The battle is on for the best brand of toothpaste. Campaigns have moved from the TV screens and supermarkets to the streets with each brand trying to out do each the other. Sales and marketing has taken a whole new dimension. But the question still remains WHAT MAKES A GOOD TOOTHPASTE ?

Before the advent of toothpaste the chewing stick (muswaki ) was and still is, in many rural areas, the predominant tool of cleaning teeth. Not all trees were chosen for the task in fact the Neem (Muarabuine) tree was the most favorite. The sap produced by this chewing stick has a disinfectant property that helps neutralize the acid produced by the bacteria while killing them at the same time. This resulted to reduced incidence of dental cavities and gum disease.

Modernization has brought with it soft, sweet, refined and processed foods. Foods such as maize, cassava, sugar cane have been replaced by chips, cake, biscuits, chocolates, bread, spaghetti, rice offering no roughage that is good for strong teeth and jaw development. As a consequence dental diseases have been on the increase. This has led to the development of toothpastes and mouthwashes with the chewing stick being abandoned as not being modern enough.

Living in the 21century we can't turn back the clock but we can adopt the necessary advanced technology in germ defense to better our oral health.

Good toothpaste should have fluoride. Benefits include:

•Fluoride helps put back minerals lost in the teeth by reversing early stages of tooth decay.

•Fluoride is useful in making the teeth resistant acids produced by bacteria or acidic foods thereby protecting teeth from developing cavities.

•Fluoride reduces build up of plaque and tartar offering protection for your gums keeping them strong and healthy.

•Fluoride not only helps develop strong teeth in children's growing teeth but helps to harden adults' teeth. Remember teeth like bones become more vulnerable as we age.

Another necessary ingredient in toothpaste is an abrasive agent namely silica. Care must be observed that the abrasive is not too harsh to cause excessive wear leading to tooth sensitivity. To check if the abrasive is too harsh run the toothpaste on your tooth surface with your tongue if it feels gritty be assured that there shall be excessive loss of your tooth surface. Smoker's toothpastes have especially very harsh abrasive agent to clean off the nicotine stains. So do some of the branded tooth whitening pastes. Long term use can lead to permanent loss of the tooth outer surface (enamel) making the teeth hypersensitive with no resolution.

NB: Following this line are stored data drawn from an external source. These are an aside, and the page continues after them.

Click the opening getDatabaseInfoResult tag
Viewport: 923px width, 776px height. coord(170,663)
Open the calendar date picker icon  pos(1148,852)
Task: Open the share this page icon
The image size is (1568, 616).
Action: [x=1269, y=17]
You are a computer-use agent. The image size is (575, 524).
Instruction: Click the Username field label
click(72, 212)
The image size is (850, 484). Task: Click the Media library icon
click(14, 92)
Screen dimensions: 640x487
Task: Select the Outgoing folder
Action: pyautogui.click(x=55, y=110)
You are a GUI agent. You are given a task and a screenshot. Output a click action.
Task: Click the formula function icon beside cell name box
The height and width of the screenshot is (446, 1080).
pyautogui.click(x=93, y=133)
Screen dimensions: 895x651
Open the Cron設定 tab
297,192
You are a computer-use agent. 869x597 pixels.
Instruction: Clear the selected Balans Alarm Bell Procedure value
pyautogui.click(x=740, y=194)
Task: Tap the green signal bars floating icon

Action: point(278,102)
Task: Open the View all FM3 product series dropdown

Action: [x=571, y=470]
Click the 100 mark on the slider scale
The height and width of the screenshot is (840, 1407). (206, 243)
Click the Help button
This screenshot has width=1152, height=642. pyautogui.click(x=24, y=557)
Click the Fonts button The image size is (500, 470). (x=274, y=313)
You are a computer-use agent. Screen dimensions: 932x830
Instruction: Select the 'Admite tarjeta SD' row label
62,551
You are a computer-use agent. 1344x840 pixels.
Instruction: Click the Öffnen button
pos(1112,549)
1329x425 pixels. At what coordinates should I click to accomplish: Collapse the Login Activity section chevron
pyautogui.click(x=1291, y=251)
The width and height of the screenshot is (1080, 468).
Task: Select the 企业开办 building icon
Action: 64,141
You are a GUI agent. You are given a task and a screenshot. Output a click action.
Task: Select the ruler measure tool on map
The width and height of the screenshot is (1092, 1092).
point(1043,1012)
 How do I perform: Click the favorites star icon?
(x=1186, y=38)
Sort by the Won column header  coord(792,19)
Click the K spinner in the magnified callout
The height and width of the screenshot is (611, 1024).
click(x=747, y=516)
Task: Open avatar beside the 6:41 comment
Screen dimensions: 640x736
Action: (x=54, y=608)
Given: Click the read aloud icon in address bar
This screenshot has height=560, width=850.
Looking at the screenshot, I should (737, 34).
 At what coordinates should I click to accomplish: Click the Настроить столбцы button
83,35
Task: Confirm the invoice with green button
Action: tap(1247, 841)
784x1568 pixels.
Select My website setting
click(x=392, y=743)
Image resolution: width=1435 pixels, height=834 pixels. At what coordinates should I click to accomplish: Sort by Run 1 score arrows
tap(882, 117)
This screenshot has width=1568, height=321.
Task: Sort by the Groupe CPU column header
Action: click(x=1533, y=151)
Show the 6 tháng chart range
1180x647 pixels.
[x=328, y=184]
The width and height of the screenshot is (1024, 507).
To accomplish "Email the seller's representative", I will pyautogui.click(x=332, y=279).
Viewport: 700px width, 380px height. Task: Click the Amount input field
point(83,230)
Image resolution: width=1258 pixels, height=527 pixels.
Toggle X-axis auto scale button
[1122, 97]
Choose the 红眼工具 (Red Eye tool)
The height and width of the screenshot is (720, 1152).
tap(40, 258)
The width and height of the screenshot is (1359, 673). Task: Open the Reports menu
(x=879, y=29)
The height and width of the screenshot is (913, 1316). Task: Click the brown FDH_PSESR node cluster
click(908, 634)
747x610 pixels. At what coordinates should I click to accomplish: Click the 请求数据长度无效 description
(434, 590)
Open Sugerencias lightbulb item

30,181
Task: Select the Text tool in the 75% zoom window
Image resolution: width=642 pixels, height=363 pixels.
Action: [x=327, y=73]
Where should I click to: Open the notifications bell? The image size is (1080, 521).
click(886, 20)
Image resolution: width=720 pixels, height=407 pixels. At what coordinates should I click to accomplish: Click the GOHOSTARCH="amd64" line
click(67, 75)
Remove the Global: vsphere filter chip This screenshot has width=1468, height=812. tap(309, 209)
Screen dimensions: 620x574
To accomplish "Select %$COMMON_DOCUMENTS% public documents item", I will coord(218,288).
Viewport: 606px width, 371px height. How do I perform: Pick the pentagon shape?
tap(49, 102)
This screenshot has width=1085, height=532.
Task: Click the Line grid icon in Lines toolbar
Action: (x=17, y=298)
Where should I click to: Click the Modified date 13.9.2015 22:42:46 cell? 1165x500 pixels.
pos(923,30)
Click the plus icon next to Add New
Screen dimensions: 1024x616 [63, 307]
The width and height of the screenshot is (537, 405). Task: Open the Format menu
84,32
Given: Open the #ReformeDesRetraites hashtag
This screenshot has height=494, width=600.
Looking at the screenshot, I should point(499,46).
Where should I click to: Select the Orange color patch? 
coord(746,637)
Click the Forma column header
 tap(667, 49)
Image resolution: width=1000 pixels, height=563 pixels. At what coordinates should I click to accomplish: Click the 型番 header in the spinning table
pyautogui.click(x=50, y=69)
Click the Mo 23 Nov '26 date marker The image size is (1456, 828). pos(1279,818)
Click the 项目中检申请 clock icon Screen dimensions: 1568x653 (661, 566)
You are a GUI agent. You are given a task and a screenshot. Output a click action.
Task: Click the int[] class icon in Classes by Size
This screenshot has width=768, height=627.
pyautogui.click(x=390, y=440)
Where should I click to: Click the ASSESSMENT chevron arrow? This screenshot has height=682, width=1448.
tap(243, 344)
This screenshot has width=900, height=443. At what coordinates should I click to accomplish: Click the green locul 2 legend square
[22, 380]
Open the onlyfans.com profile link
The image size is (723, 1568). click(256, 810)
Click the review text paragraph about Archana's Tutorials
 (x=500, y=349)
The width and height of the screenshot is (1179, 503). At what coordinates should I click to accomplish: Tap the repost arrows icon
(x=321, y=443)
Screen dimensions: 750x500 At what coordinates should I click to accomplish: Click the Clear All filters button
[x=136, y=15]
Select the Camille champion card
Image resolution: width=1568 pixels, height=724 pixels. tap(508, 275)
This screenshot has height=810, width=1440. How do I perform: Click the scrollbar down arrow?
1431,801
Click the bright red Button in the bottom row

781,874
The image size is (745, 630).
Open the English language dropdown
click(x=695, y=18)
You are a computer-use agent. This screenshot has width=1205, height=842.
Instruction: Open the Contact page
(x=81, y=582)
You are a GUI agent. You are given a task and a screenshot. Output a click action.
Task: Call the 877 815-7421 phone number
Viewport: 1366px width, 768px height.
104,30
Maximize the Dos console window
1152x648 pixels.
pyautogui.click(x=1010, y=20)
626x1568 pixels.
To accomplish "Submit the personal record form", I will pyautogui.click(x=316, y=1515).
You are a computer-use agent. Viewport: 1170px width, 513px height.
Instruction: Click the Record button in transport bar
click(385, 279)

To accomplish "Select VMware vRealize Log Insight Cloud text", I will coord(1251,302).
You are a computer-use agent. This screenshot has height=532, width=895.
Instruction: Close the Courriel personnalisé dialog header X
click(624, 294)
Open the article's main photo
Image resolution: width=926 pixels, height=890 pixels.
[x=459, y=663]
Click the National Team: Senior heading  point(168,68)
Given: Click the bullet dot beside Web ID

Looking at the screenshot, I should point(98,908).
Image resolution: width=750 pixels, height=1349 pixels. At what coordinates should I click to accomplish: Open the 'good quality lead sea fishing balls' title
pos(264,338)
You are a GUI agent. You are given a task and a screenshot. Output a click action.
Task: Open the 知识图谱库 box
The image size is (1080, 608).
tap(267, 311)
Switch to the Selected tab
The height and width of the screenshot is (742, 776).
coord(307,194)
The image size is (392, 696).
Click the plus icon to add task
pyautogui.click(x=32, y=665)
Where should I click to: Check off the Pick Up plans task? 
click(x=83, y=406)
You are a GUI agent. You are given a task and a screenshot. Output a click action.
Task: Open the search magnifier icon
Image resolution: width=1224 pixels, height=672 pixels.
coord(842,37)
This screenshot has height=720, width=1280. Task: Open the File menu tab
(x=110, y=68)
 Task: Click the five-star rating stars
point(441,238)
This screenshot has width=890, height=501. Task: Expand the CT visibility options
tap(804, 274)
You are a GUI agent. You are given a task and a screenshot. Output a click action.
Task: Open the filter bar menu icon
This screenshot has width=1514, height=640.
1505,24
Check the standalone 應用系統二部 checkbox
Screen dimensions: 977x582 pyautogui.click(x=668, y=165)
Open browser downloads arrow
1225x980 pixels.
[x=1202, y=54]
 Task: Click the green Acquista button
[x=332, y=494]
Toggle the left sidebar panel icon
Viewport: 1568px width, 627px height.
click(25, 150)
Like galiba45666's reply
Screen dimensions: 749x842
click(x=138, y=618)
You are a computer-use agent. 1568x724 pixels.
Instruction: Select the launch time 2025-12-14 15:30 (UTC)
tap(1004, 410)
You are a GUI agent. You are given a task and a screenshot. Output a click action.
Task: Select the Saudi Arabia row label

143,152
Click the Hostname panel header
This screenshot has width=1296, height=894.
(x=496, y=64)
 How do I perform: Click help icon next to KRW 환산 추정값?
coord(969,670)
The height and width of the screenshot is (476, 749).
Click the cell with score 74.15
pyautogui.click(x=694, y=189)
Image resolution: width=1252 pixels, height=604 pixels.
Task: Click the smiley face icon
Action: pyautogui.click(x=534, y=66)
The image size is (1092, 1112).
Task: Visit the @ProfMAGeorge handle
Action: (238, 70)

Some toothpastes have herbal components that include cloves, garlic, Aloe Vera, chamomile, myrrh etc. Their curative effect has not been well documented and is based on various feel good factors. Some people have found them beneficial while others obtain no remedial effect. Choice is dependant on one's lifestyle and beliefs.

Other ingredients are usually foaming agents increasing the wash ability of the toothpaste.

Flavoring agents are occasionally present. They offer no therapeutic value but provide a pleasantry taste to the mouth.